The latest competitor to catch fire in this scheme is Hamster Kombat. In just over four weeks, the app has grown to over 8 million players, with more than 3 million playing every day.

The premise of Hamster Kombat is pretty simple. You are the CEO of a cryptocurrency exchange of your choice (Binance, OKX, MEXC and others). At the beginning, all you have to do is tap the hamster on the screen to start earning points. As soon as the available points run out, they start counting again, encouraging you to come back and tap more.

Once you have accumulated enough, you, as the CEO, can start putting your currency to work. You can invest your points in BTC and ETH pairs getting hourly returns. You can spend on CoinTelegraph (or CoinDesk, if you get to level 10) or to improve your KYC or AML security. Each choice returns you more hourly profits so you can now earn passively and put more currency to work growing your imaginary exchange.

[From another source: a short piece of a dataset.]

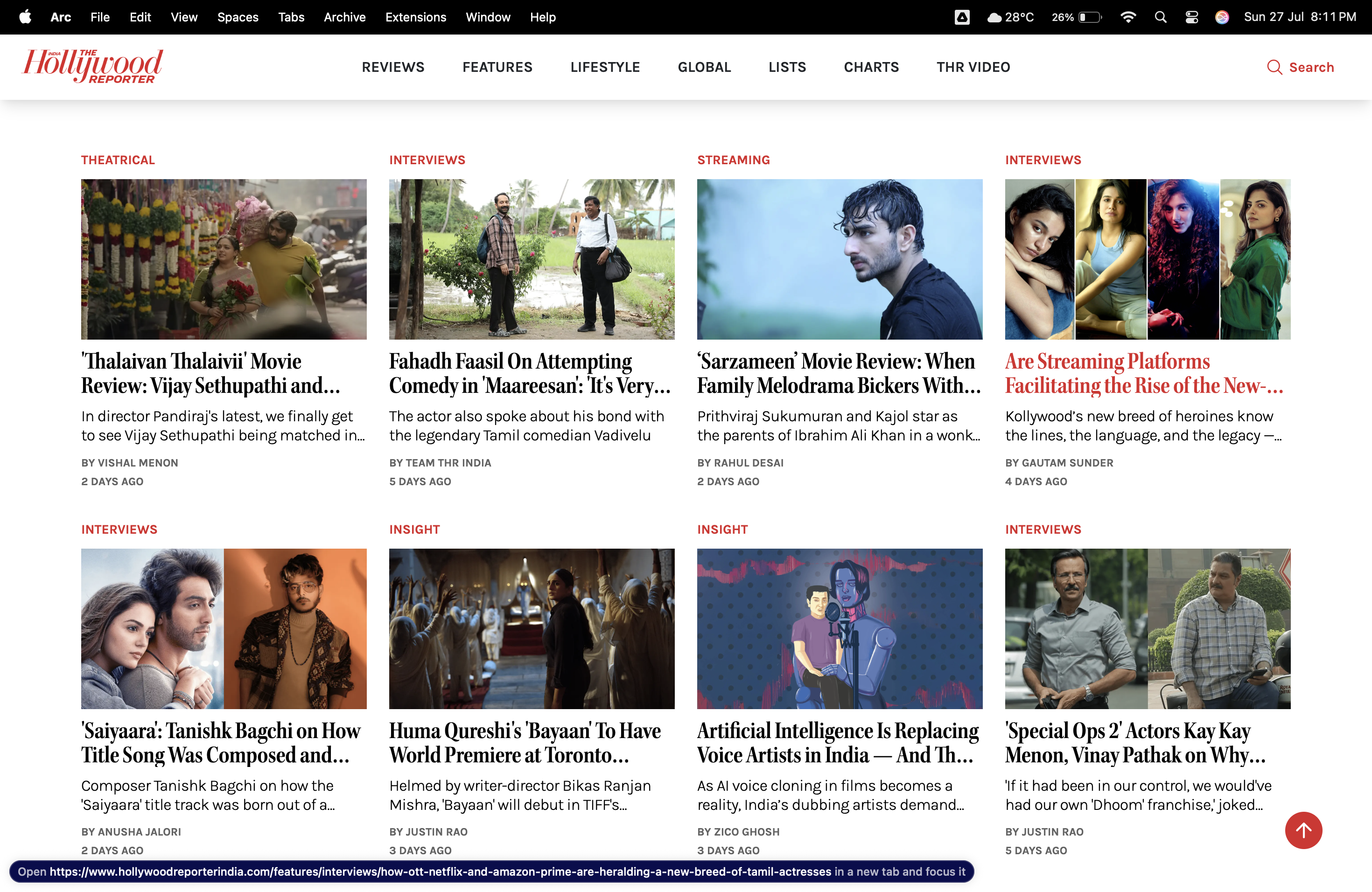Open the REVIEWS navigation section
The image size is (1372, 892).
tap(392, 68)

From a marketing perspective, the more you share with friends, the more you join connected channels, the more you earn to grow your business, the better. Hence the SocialFi overlay that makes the game so viral. I have seven friends, all of whom play via links I’ve shared with them, which gives me more currency to use to grow my empire.

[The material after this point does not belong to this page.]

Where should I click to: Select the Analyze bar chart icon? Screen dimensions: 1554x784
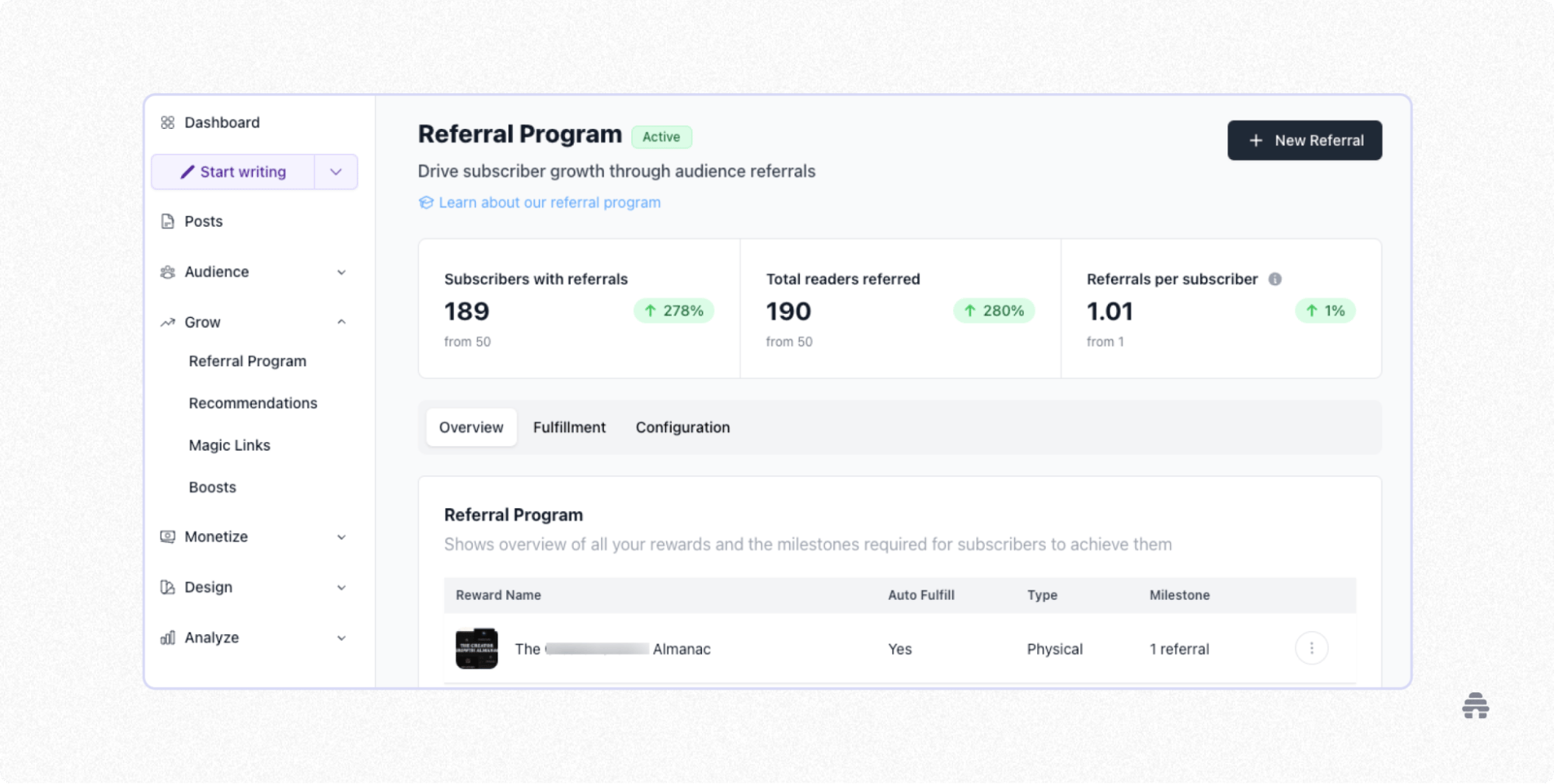167,637
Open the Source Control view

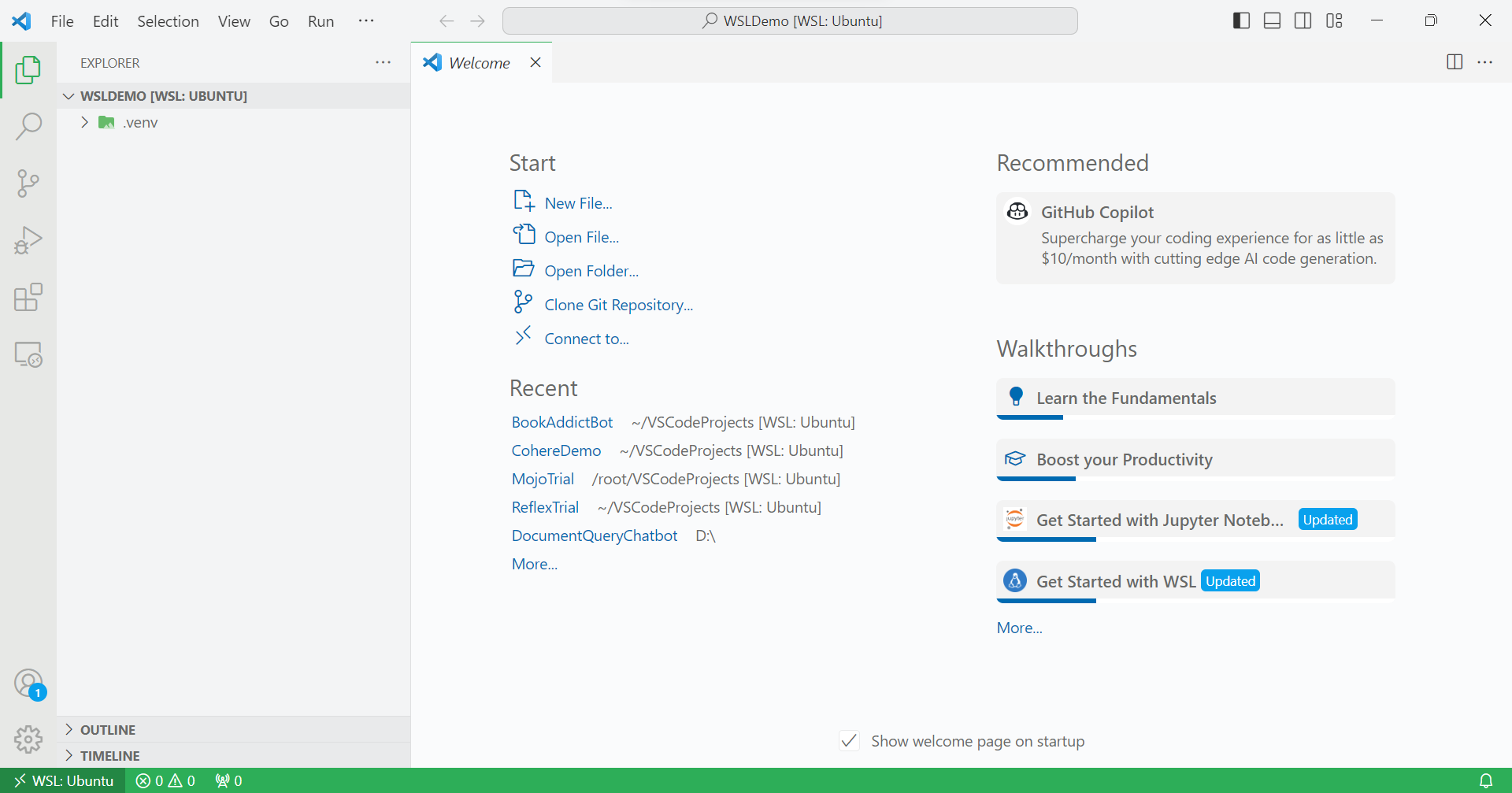[x=28, y=183]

Hamster Kombat allows partners to purchase “cards” and players to take actions and earn more currency every hour. Joining a partner Telegram channel can cost 15,000 points. But it pays off at 3000 points per hour, making it something that “pays for itself” in 5 hours of active involvement in the game. This partner, a new gaming blockchain, saw its Telegram subscribers increase to over 1.2 million people in just days after launching with Hamster Kombat, incredibly rapid onboarding of new users into an ecosystem where the attention and users are in high demand. That’s when I felt the need to reach out and investigate what their special sauce is.

I contacted Nikita Anufriev, marketing consultant for Hamster Kombat and host of a popular Russian-language program crypto channel on Youtube. Anufriev confirmed that the project was launched on March 25 this year and it took just 11 days to reach 1 million players. Since then, it has surpassed 8 million players and, according to it, 2.8 million users play every day with an average usage time of 52 minutes per day. Pretty disconcerting for a new game tied directly to a social media platform.

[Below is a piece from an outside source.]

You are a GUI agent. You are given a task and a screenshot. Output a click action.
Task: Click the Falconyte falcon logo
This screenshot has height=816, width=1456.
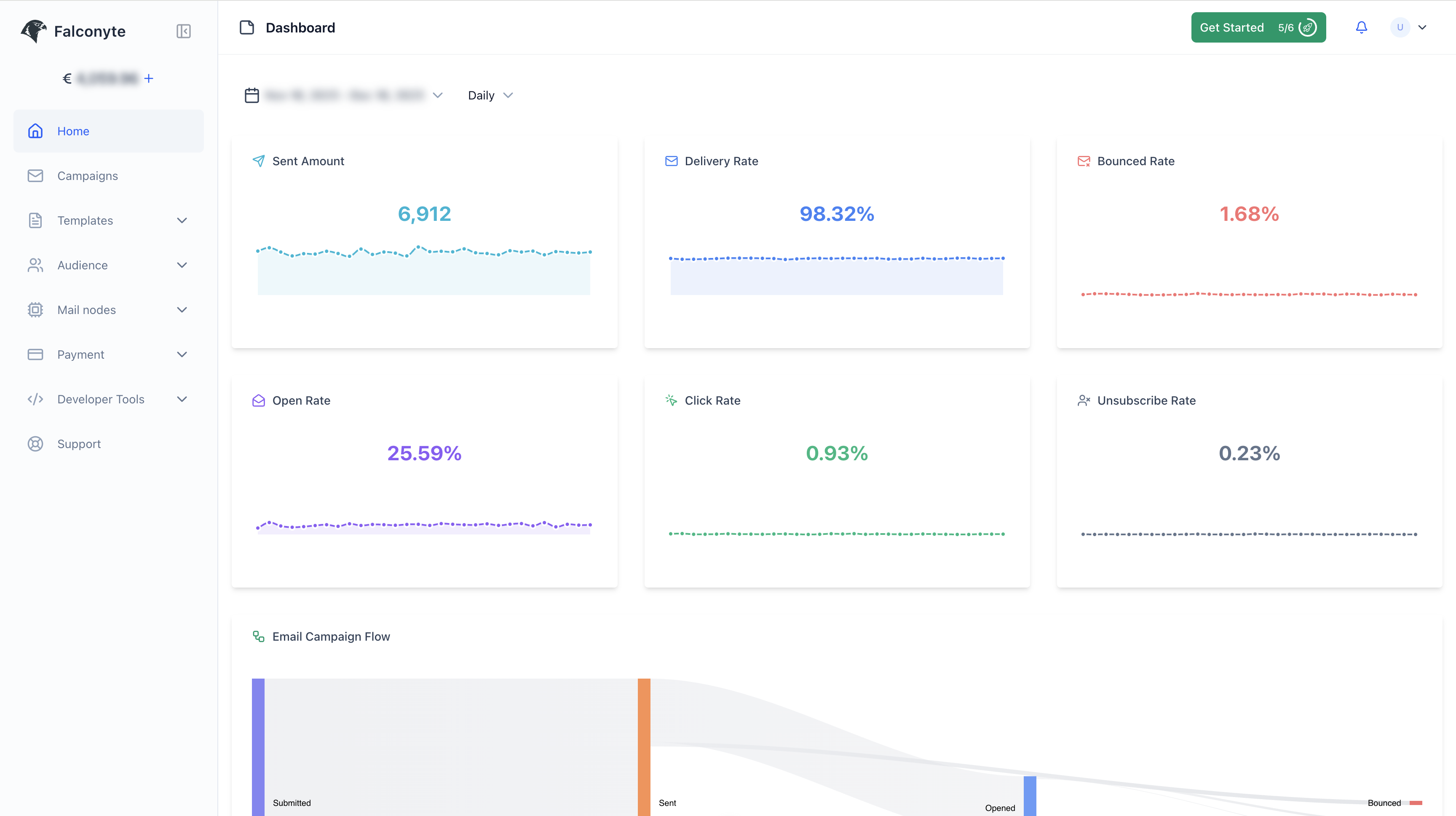coord(33,31)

When asked about the game’s genesis, Anufriev gave credit to a decade-old game called USA Simulator, an iOS/Android game from the mid-2010s in which you play as a politician with the stated goal of “Developing your country, extend the sphere of influence and lead the country to world domination!.” He said the founders were inspired by the game and reframed it specifically for the cryptocurrency industry and let users put themselves in the shoes of CZ (Binance) or Brian Armstrong (Coinbase).

“The viral effect started from 3 [shares per player] and now we are closer to 15,” Anufriev said. “The mechanics of the game, like a new card, pushes you to invite friends and we have seen this problem in some regions where too many influencers have started promoting it and normal people don’t have enough people to invite.” Anufriev’s team was targeting an audience of influencers for the first few hundred thousand users, but then the network effect took over. “Telegram is very popular among cryptocurrency users and is the number one messaging app for that audience,” he notes.

Telegram’s TON (Telegram Open Network), Telegram’s Layer-1 Blockchain, has recently seen serious adoption, and TON the token grew with it. But Anufriev said the project will issue its token on the Binance Smart Chain, with the end of May as the expected release date.

Nikita Anufriev and many other Hamster players will come Consensus 2024 and we’ll see if this reward-seeking community will also unite in real life or if they will prefer to be an anonymous player from behind a screen. For now, Telegram appears to be a place that anyone in the cryptocurrency world looking to build an audience should pay attention to.